The lawsuit, filed Monday, argues the center’s religious tax exemption for its Nashville International Academy school was denied because of a banking deal that allowed the center to follow its religious beliefs, reported the Tennessean (http://tnne.ws/2cMRJzU). The center was billed more than $87,000 in past-due taxes as a result.
In 2008, the mosque built a new school building. Since the Islamic center adheres to Islam’s prohibition against paying interest, it struck a banking agreement known as an ijara to pay for the construction without interest, according to the lawsuit.
The arrangement transferred the property’s title to a bank until October 2013 when the Islamic center paid its final payment. It was the transfer, the lawsuit said, that led to the denial of the Islamic center’s retroactive exemption request.
“We believe the Tennessee statute is unconstitutional because it imposes a burden on Muslim institutions that it does not place on those of any other faith community,” said Christina Jump, an attorney representing the mosque.

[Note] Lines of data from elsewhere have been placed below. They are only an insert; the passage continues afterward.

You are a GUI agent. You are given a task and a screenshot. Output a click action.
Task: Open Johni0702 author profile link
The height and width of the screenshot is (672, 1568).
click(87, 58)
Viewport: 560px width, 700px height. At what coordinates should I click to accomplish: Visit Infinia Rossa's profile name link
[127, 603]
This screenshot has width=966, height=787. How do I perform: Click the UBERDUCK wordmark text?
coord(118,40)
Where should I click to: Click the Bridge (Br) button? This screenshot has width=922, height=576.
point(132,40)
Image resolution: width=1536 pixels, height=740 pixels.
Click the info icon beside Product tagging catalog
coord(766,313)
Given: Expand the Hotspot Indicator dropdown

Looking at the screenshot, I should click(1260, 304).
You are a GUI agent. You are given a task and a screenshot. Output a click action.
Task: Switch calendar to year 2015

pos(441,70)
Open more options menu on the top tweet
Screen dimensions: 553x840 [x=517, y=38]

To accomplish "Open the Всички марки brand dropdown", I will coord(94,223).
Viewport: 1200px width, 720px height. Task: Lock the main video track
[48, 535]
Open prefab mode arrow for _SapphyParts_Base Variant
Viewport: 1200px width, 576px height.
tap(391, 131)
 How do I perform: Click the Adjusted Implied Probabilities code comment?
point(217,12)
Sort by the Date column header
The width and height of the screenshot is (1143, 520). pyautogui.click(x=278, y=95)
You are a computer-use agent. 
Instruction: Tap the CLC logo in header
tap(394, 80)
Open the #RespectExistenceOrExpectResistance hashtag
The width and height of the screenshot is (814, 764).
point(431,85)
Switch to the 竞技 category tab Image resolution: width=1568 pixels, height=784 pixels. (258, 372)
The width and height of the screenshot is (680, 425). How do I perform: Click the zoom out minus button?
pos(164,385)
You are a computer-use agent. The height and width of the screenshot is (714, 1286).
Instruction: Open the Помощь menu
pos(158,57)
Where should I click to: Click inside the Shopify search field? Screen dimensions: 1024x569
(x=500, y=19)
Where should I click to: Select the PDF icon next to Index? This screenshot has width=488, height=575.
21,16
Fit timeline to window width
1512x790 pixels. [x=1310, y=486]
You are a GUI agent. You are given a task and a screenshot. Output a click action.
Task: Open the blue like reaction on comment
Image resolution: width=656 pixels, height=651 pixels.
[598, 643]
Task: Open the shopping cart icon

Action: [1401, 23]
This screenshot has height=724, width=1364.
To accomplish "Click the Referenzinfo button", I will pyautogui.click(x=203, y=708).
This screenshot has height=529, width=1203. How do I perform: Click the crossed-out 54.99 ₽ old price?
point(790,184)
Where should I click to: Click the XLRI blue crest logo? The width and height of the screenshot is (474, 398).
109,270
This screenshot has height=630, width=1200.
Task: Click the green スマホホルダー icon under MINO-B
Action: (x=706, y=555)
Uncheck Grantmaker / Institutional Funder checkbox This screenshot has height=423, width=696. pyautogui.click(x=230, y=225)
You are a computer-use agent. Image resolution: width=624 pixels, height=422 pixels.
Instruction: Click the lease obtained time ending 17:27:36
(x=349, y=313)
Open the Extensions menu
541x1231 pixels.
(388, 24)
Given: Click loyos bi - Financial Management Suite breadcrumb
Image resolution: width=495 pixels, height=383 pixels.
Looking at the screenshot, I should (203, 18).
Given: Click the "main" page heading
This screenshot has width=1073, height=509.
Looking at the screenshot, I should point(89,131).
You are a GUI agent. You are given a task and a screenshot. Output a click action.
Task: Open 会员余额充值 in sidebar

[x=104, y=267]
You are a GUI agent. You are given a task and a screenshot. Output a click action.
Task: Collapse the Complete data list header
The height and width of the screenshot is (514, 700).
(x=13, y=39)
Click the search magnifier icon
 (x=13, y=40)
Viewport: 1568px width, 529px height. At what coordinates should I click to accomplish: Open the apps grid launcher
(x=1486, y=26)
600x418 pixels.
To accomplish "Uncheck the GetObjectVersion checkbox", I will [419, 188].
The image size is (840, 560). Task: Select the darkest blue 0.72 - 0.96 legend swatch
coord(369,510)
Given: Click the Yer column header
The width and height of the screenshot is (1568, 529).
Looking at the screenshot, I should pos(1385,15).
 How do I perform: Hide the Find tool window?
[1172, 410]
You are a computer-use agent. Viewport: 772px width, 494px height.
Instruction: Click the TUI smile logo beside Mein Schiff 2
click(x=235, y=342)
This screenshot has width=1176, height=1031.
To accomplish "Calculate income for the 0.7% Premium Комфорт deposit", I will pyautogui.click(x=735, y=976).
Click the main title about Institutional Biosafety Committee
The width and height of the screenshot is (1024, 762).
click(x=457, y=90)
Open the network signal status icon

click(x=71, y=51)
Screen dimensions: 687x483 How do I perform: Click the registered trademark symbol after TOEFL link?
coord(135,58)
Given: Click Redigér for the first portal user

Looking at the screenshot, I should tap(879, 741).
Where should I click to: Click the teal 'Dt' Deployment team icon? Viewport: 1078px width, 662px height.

The lawsuit requests damages and asks a judge to say the center does not have to pay the taxes.
The Islamic center first appealed the denial to an administrative law judge and the Assessment Appeals Commission. In May, the commission said the transfer of title disqualified the center from exemption. It also sympathized with the mosque and suggested they take legislative action.
A state spokesman said he couldn’t comment on pending litigation.